Edward Carl Bald (1874–1946) was an American cyclist and automobile racing driver who was retroactively awarded the 1907 National Championship in 1951. He was also a champion bicycle racer in the 1890s, nicknamed "The Cannon."

As a cyclist, Bald rode and promoted Columbia Bicycles.  In 1904, Bald spent time at the Columbia factory learning about automobiles.  Late that year, he was part of the team which re-took the Chicago to New York record of 58 hrs, 35 min in a Columbia car.  Other drivers included Bert Holcomb (who was in charge of the run), Lawrence Duffie (Demonstrator of the Gasoline Dept of Electric Vehicle Company, which manufactured Columbia cars), Harry Sandol, and Ray Harroun.  Bald went on to race Columbia cars for several years in both road and track events.

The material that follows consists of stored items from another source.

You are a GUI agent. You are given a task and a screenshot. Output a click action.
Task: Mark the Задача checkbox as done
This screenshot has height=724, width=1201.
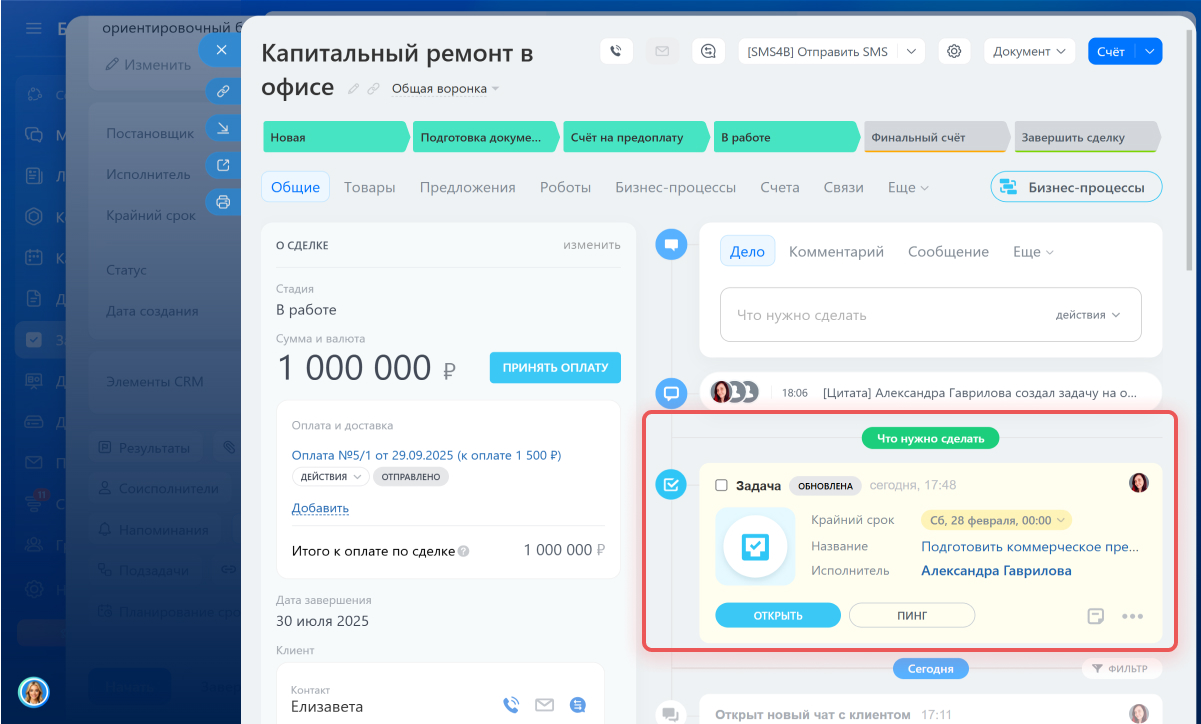[721, 485]
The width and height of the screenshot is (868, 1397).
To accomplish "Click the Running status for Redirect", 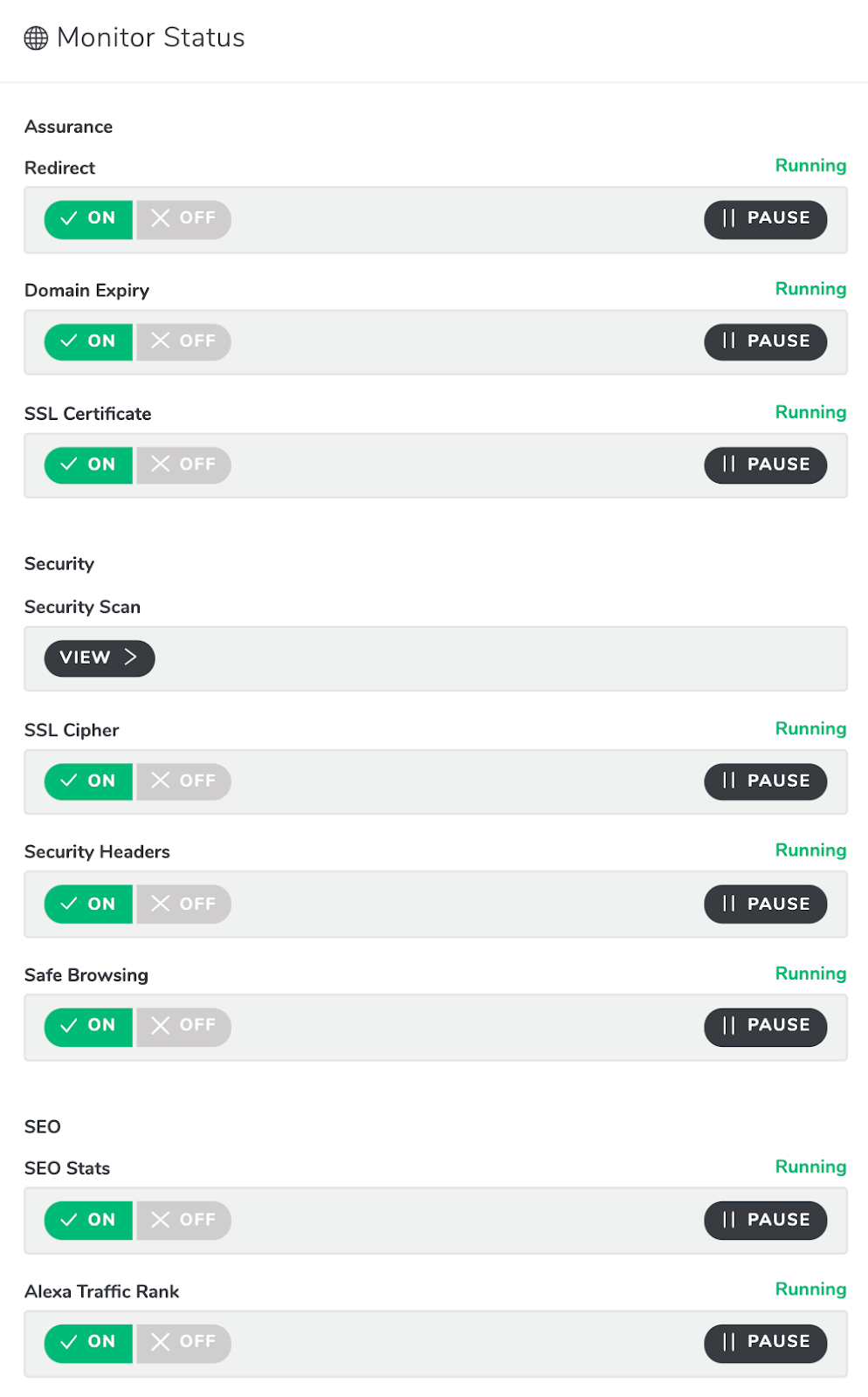I will (x=810, y=166).
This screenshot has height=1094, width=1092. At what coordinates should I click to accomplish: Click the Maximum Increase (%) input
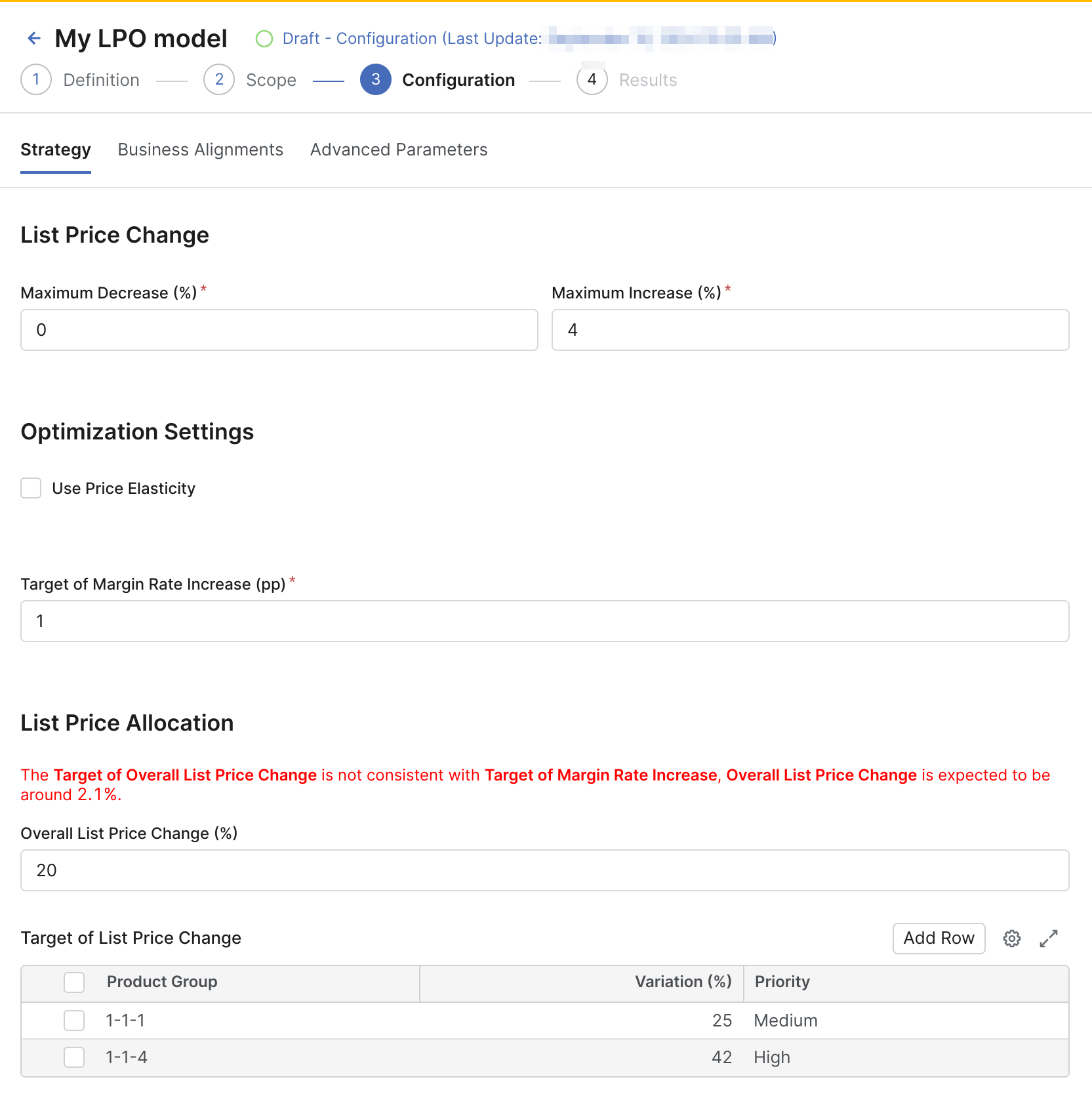(x=810, y=330)
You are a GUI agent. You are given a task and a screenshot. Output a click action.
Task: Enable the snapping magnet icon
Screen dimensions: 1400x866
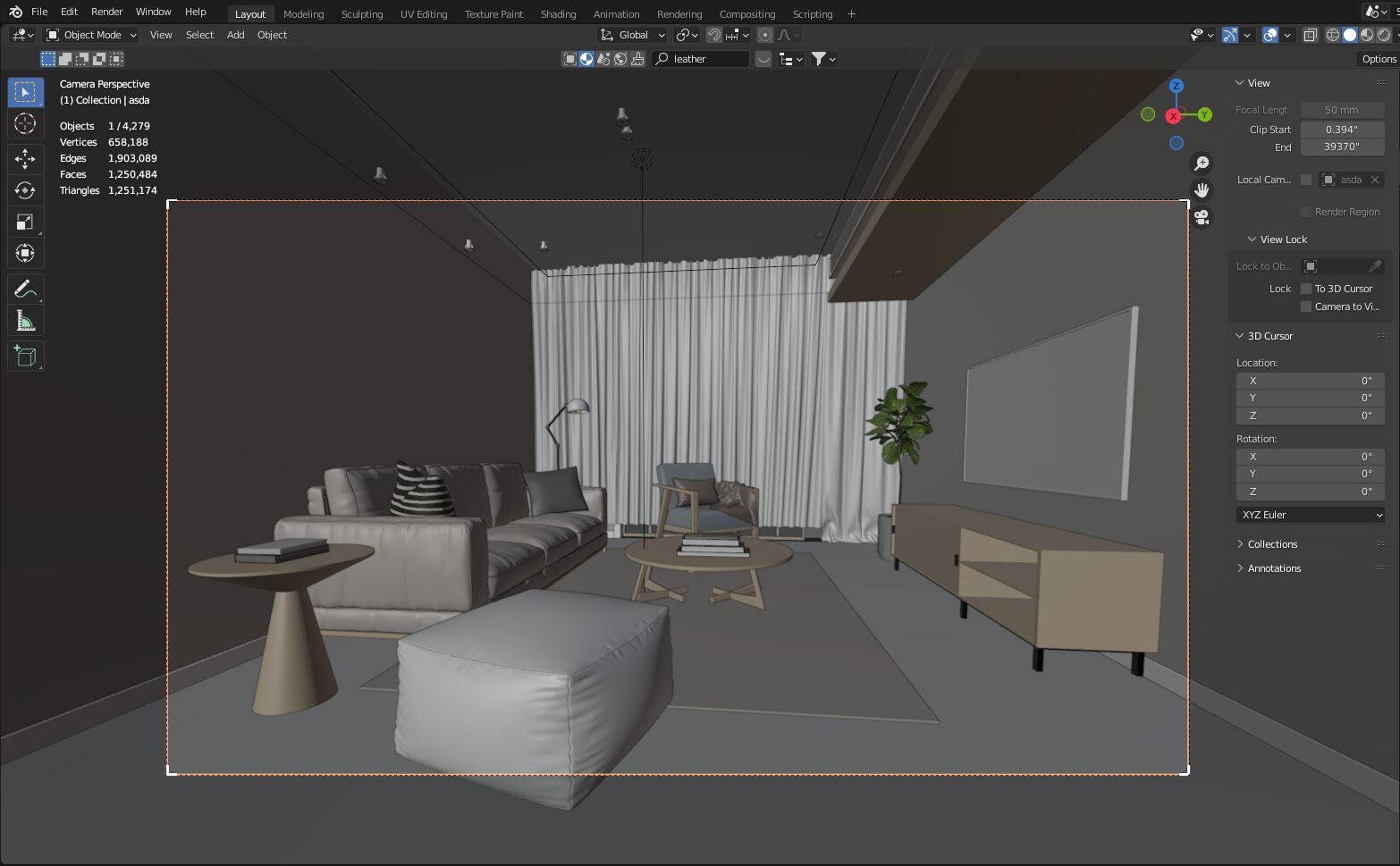point(714,35)
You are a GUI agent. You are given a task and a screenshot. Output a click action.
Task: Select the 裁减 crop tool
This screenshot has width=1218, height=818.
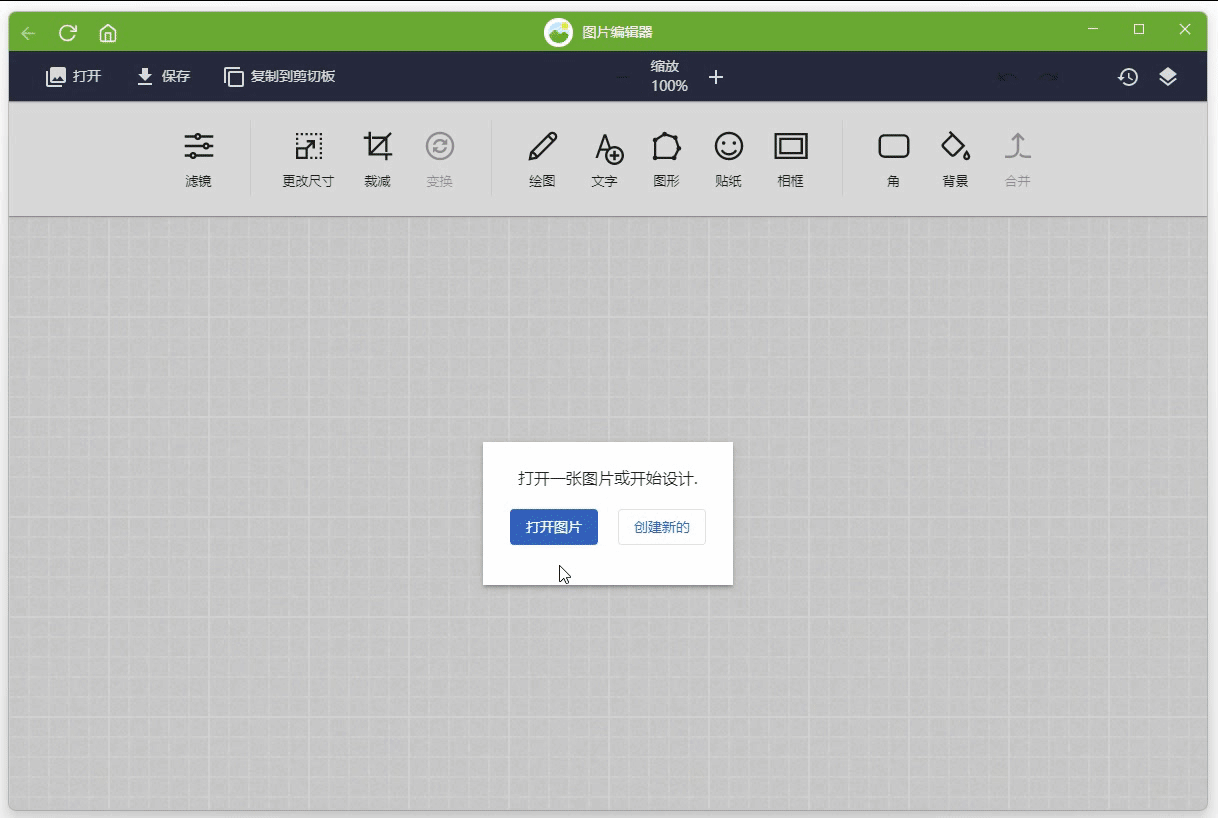[378, 158]
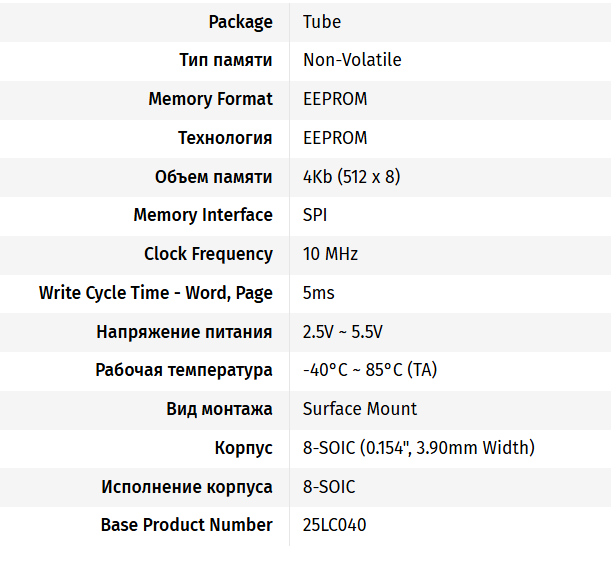
Task: Click the "Package" label cell
Action: [x=240, y=21]
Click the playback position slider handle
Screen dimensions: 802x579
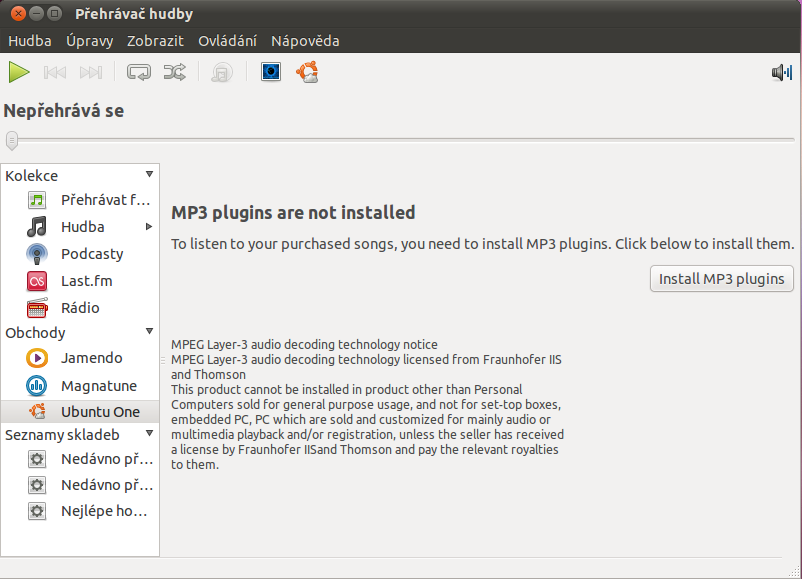click(x=12, y=140)
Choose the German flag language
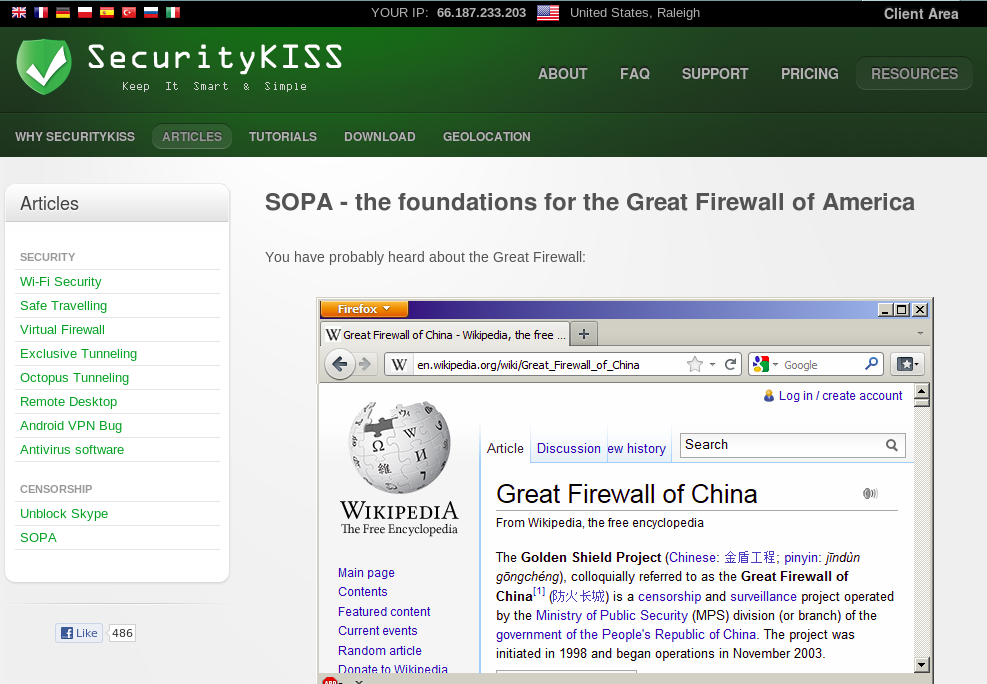Screen dimensions: 987x684 click(x=63, y=13)
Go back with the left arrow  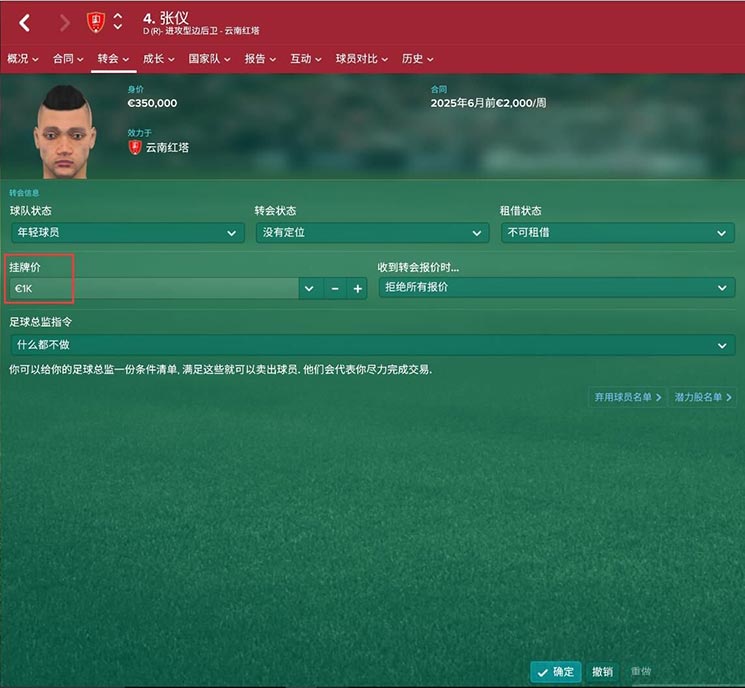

After his racing career, he was an auto salesman from 1909 until he retired in 1925. He was born in Buffalo, New York on January 27, 1874 and died in Pittsburgh on July 1, 1946 at the age of 72. Bald married Joan Seeley (born October 4, 1873) in 1909 and had one son, Edward, Jr. on August 11, 1912.

References

External links
 On this page are two photos of Eddie Bald in 1904 as part of the team which re-took the Chicago-to-New York Record in a Columbia Car
 On this page are more photos of Eddie Bald in other Columbia cars, plus news items and a link to further material which includes bicycle photos

1874 births
1946 deaths
American male cyclists
Sportspeople from Buffalo, New York
Racing drivers from New York (state)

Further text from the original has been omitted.